Possono essere la ricerca e l’innovazione lo strumento per far pendere la bilancia nella direzione auspicata? Riprendendo l’alternativa tra scienza salvifica e scienza tangibile e adattandola ai dilemmi/scelte contenute nel rapporto OCSE, non vi è dubbio che nei prossimi anni sia necessaria una forte iniezione di scienza tangibile, dove gli effetti siano registrabili sull’insieme della popolazione, e in particolare delle sue fasce più deboli, mentre i costi non siano però proiettati sulle generazioni future. Il repertorio delle “soluzioni” che la ricerca offre, ognuna delle quali non neutra e quindi accompagnata da pro e contro, va pertanto tarato sui problemi che si vogliono affrontare, sulla lista delle priorità, sugli effetti attesi in una visione di medio lungo termine. La cosiddetta “transizione green” rappresenta un buon studio di caso, nelle alternative che pone, nella ripartizione dei costi, negli scenari che va a costruire. E nelle reazioni che suscita. Il recente convegno dell’Alleanza Clima Lavoro, promosso da Sbilanciamoci e tenuto alla Camera del Lavoro di Torino a fine gennaio ha dimostrato che concreti passi in avanti sono possibili proprio in un settore, quello dell’automotive, che ha rappresentato un modello per l’industrializzazione del secolo scorso e che è oggi investito da una trasformazione epocale.


[1] Observa Science in Society è un centro di ricerca indipendente che promuove la riflessione e il dibattito sui rapporti tra scienza e società, favorendo il dialogo tra ricercatori, policy maker e cittadini.
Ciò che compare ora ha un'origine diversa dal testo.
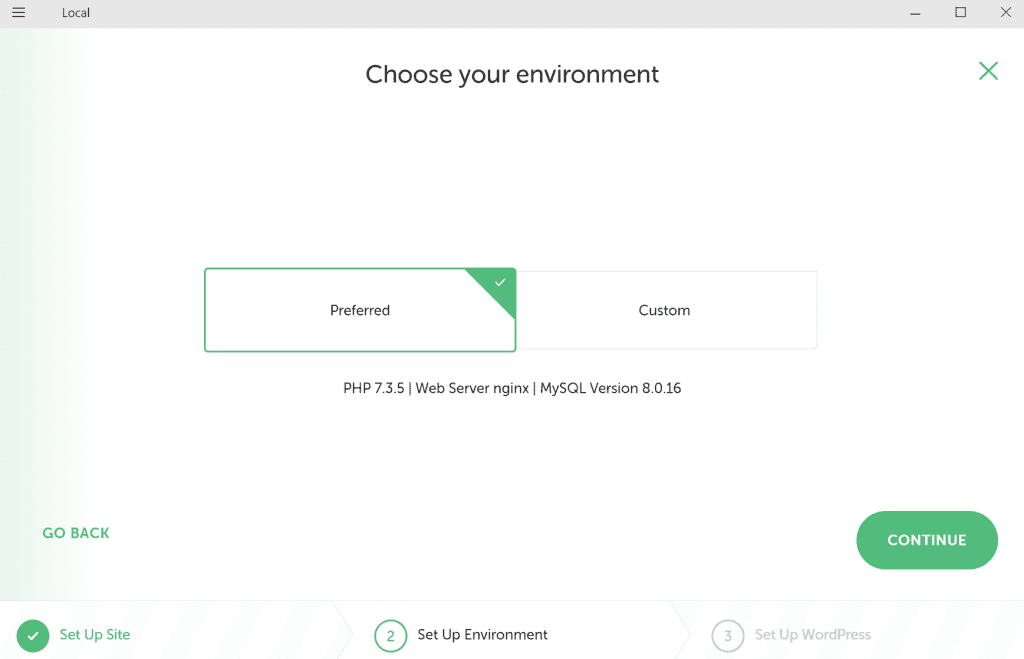Image resolution: width=1024 pixels, height=659 pixels.
Task: Maximize the Local window
Action: click(960, 13)
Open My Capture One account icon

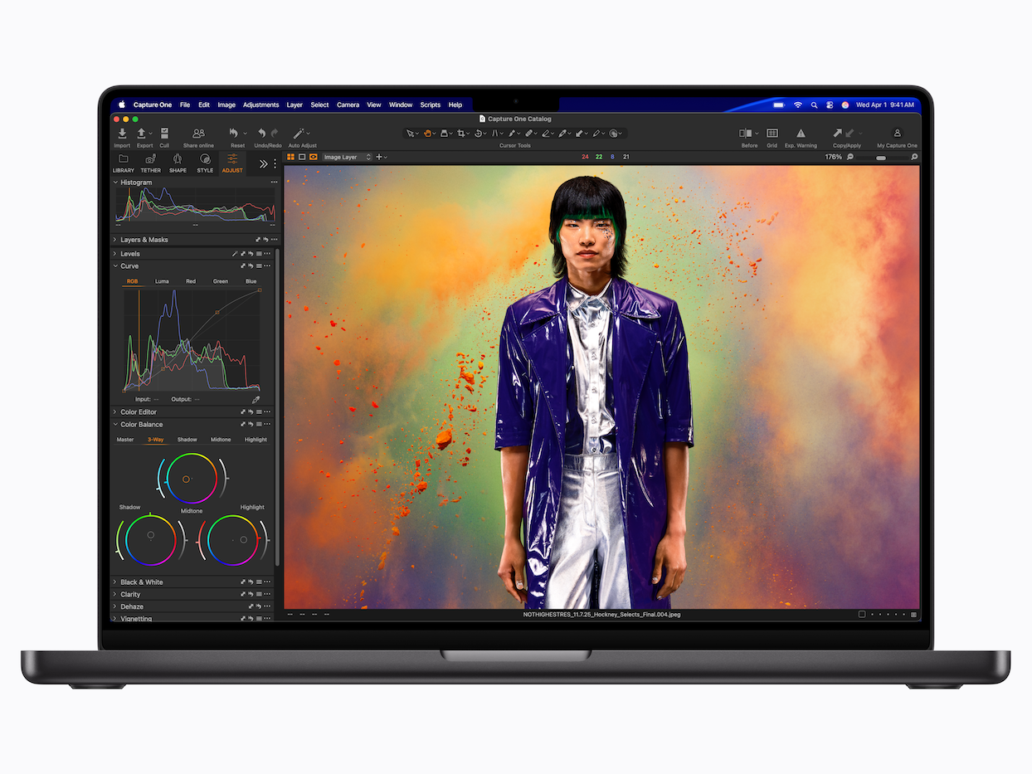click(897, 134)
L’edizione 2024 dell’Annuario (edizione speciale per il ventennio), di prossima presentazione, si caratterizza per la particolare ricchezza di contenuti e per offrire un’ampia panoramica sulle dinamiche attuali e le tendenze più significative nei rapporti tra scienza, tecnologia e società, dalla percezione pubblica alla fiducia verso gli scienziati e le istituzioni, dalle fonti di informazione agli orientamenti nei confronti delle tecnologie. Comprende anche un elenco di eventi relativi a queste tematiche e presenta una lista ragionata di film e serie tv che hanno raccontato la scienza e la tecnologia negli ultimi due decenni.